### [WORK ITEM]
The lines to copy from the data below are those that hold the string "computer".

____

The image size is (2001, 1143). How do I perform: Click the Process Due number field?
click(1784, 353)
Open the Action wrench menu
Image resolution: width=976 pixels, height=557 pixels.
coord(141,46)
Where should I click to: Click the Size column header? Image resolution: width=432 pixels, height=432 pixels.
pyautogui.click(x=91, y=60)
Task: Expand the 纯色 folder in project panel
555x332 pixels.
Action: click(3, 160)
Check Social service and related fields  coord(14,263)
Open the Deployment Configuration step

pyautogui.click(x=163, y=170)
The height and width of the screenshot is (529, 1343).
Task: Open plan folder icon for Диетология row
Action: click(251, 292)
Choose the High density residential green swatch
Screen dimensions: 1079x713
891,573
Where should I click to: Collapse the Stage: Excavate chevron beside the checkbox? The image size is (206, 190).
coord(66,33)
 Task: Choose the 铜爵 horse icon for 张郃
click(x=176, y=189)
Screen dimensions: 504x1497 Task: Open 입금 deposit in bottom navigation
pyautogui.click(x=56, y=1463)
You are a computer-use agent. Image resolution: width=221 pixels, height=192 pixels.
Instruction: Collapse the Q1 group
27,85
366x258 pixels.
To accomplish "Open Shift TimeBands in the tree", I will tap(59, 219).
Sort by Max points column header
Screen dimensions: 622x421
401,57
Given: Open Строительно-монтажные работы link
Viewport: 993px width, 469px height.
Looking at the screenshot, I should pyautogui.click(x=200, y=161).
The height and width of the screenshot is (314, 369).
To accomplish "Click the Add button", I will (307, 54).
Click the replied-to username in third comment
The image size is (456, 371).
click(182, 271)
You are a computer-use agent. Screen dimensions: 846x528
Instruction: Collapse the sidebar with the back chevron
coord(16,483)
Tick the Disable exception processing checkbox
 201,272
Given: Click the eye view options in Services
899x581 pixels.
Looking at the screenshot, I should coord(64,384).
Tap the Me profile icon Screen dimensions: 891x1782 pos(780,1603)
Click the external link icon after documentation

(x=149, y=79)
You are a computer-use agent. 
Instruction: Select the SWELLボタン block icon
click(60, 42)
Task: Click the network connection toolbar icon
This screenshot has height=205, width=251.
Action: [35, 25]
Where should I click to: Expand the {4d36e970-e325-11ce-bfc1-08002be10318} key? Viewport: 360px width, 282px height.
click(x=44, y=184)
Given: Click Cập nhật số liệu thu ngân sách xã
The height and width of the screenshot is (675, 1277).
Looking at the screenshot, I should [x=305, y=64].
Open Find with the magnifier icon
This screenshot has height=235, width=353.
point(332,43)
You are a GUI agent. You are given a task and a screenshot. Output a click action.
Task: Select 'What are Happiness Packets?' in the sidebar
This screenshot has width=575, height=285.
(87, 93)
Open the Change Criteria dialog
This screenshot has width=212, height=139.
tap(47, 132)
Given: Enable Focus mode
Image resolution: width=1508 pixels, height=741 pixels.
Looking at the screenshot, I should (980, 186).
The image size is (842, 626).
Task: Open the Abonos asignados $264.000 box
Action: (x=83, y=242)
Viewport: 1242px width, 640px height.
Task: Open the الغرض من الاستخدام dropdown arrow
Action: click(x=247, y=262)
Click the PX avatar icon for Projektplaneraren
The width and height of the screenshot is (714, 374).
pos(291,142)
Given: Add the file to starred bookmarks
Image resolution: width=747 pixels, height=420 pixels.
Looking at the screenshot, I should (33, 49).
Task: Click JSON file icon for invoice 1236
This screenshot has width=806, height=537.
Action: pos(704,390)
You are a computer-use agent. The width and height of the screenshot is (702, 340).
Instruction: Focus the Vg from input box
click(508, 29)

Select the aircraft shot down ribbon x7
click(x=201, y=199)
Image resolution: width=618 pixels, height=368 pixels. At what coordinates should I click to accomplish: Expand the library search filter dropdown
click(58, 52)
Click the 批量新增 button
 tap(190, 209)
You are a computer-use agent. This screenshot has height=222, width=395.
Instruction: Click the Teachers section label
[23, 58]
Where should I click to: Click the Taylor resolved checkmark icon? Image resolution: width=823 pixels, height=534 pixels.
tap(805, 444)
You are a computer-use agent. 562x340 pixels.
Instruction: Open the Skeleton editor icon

____

### [RESULT OF THE EXERCISE]
You are a computer-use agent. Image resolution: width=221 pixels, height=192 pixels.
You are a computer-use agent. Screen dimensions: 846x528
You are a computer-use agent. 
You are a computer-use agent. The width and height of the screenshot is (702, 340).
You are a computer-use agent. This screenshot has height=222, width=395.
You are a computer-use agent. 562x340 pixels.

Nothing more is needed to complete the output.